(Excerpt):

Ethical and practical challenges present barriers to result communication in science. Effectively conveying research outcomes among scientists and the broader public is critical to scientific advancement and societal advancement. 

Scientific journals and conferences are the current principal means of disseminating scientific research products. These traditional forms of result communications are advantageous because they impose a peer review process aimed to ensure reliable, quality, and unbiased research. However, the efficacy of information dissemination from these traditional forms of scientific communication is severely hindered by restricted access to these channels of information. Paywalls, subscriptions, and fees associated with accessing these traditional means of scientific communication effectively restrict information access to individuals with institutional affiliations, thereby excluding general public access. 

Open source science aims to overcome traditional restrictions on information access by ensuring publicly available research publication and offering numerous avenues of publication with a range of fees to ensure publication fees do not limit information access. The broad access of open source science promotes broader collaboration and increases speed of scientific advancement via the immediate and transparent access to information.

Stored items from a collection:
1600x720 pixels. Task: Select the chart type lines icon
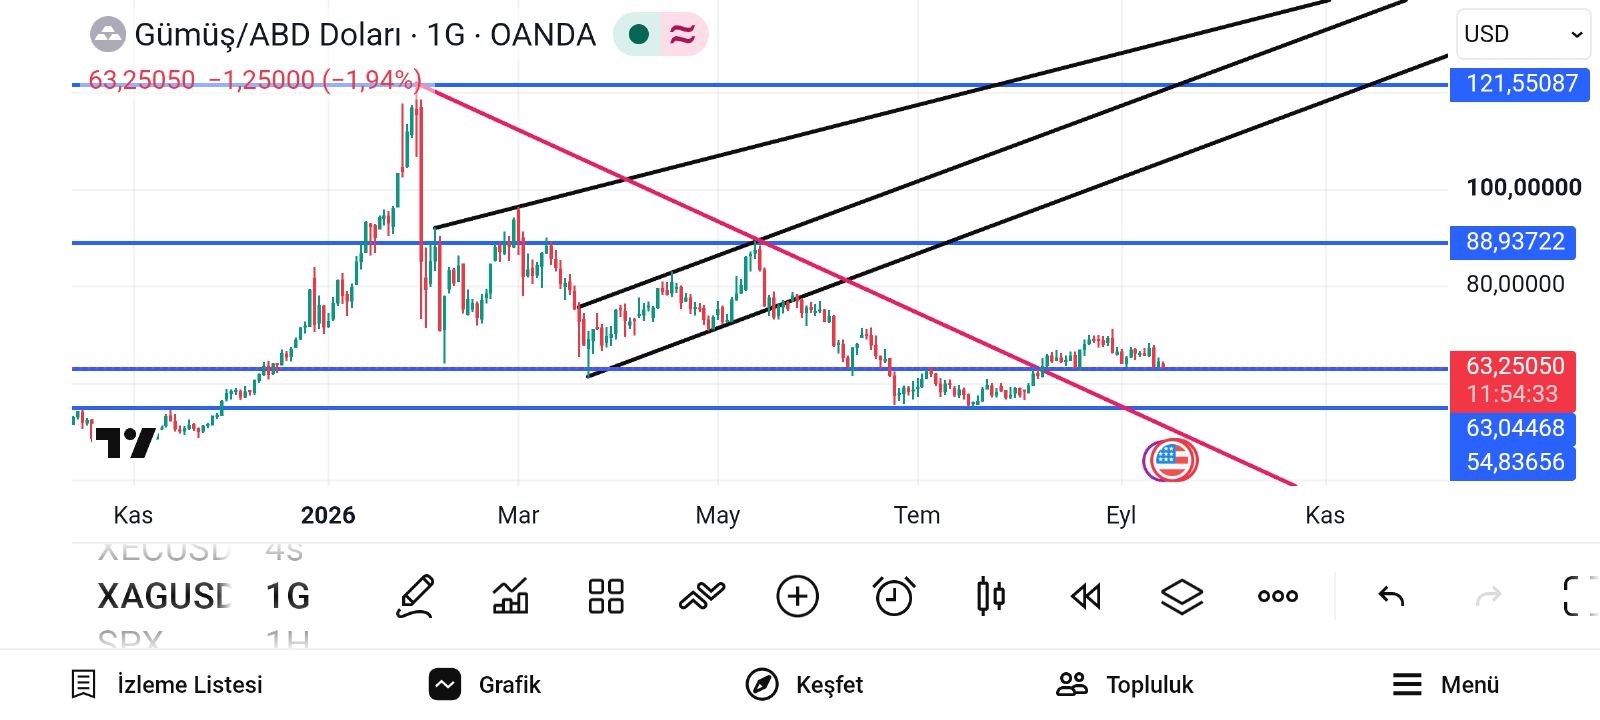(702, 596)
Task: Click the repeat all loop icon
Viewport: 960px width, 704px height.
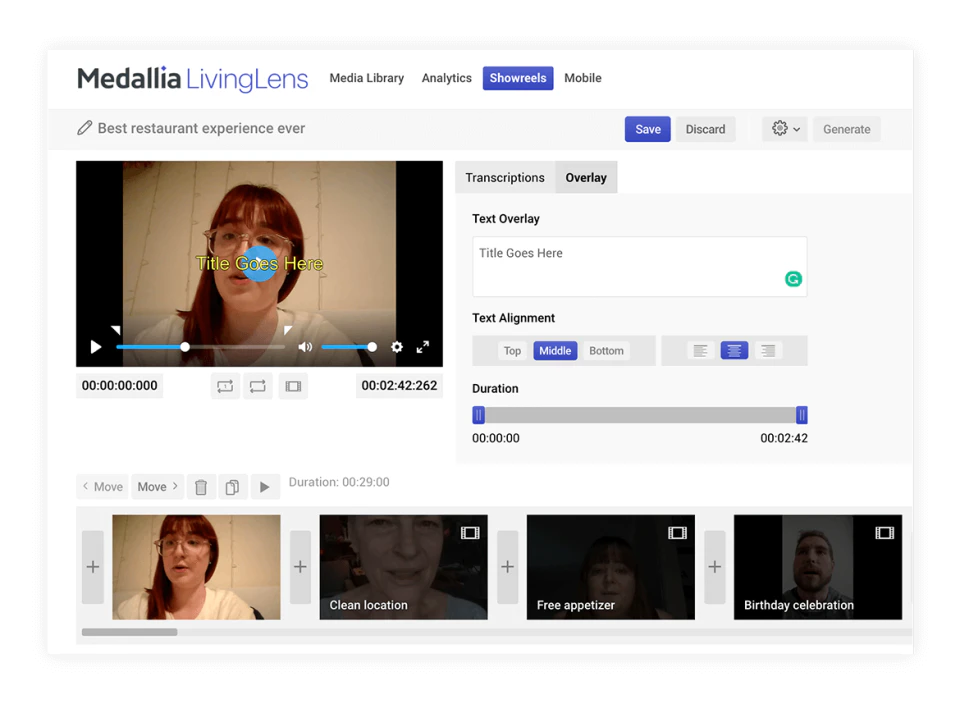Action: [258, 386]
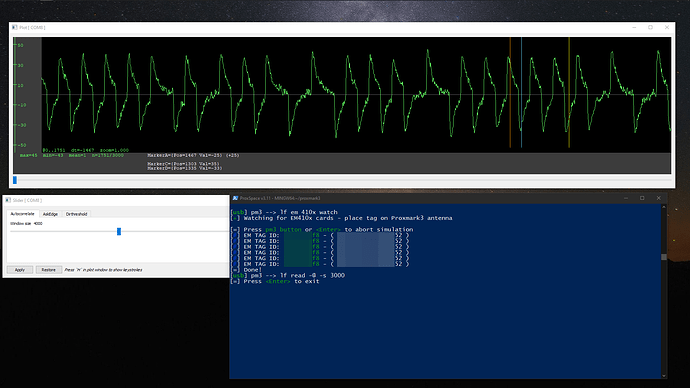
Task: Click the Window size slider handle
Action: [119, 231]
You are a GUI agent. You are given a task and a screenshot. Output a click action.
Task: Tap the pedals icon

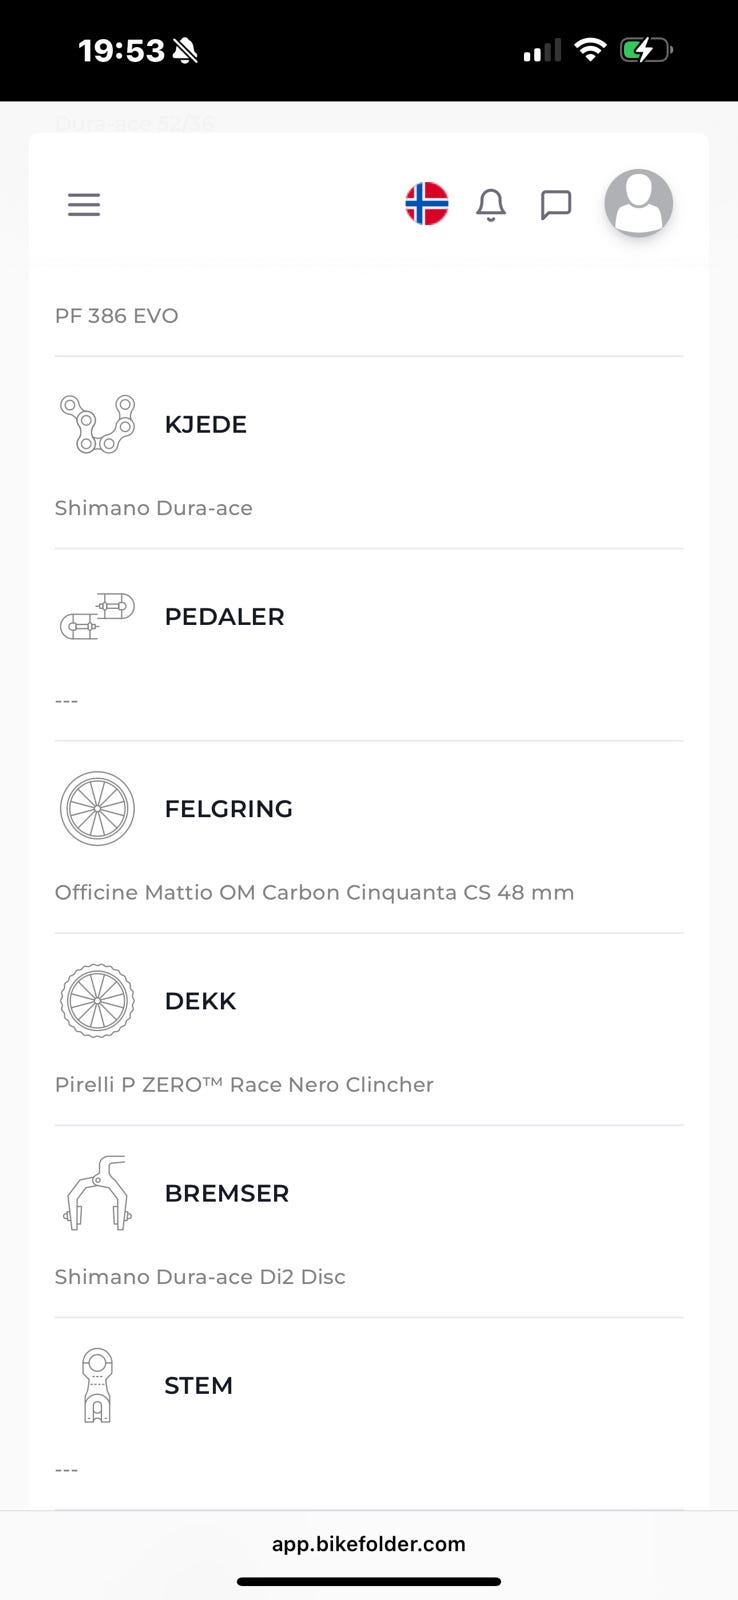tap(97, 616)
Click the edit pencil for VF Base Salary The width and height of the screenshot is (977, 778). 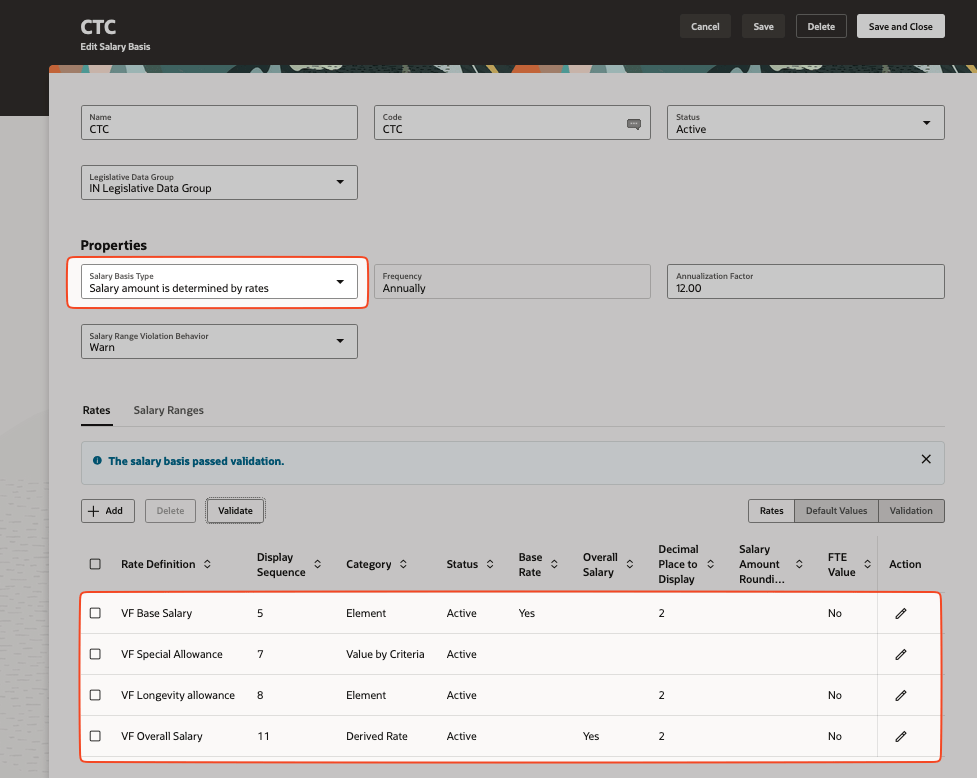coord(900,613)
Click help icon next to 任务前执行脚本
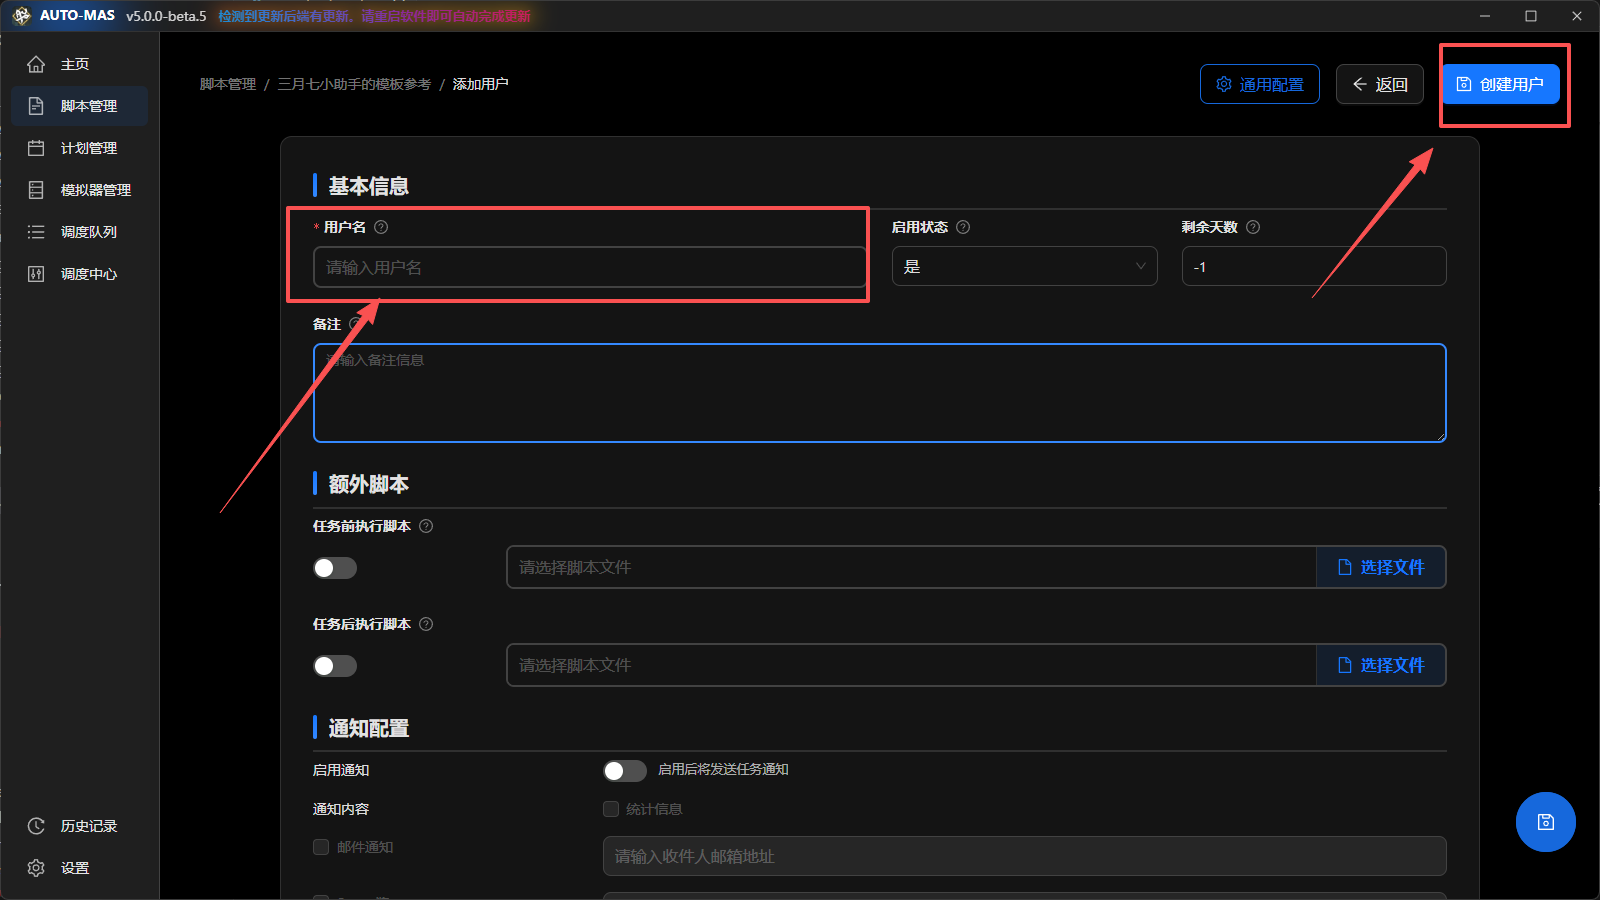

(Written problem): From the excerpt on communicating scientific results, copy the passage between "Ethical and practical" and "and societal advancement.", inclusive.

(Output of the task):
Ethical and practical challenges present barriers to result communication in science. Effectively conveying research outcomes among scientists and the broader public is critical to scientific advancement and societal advancement.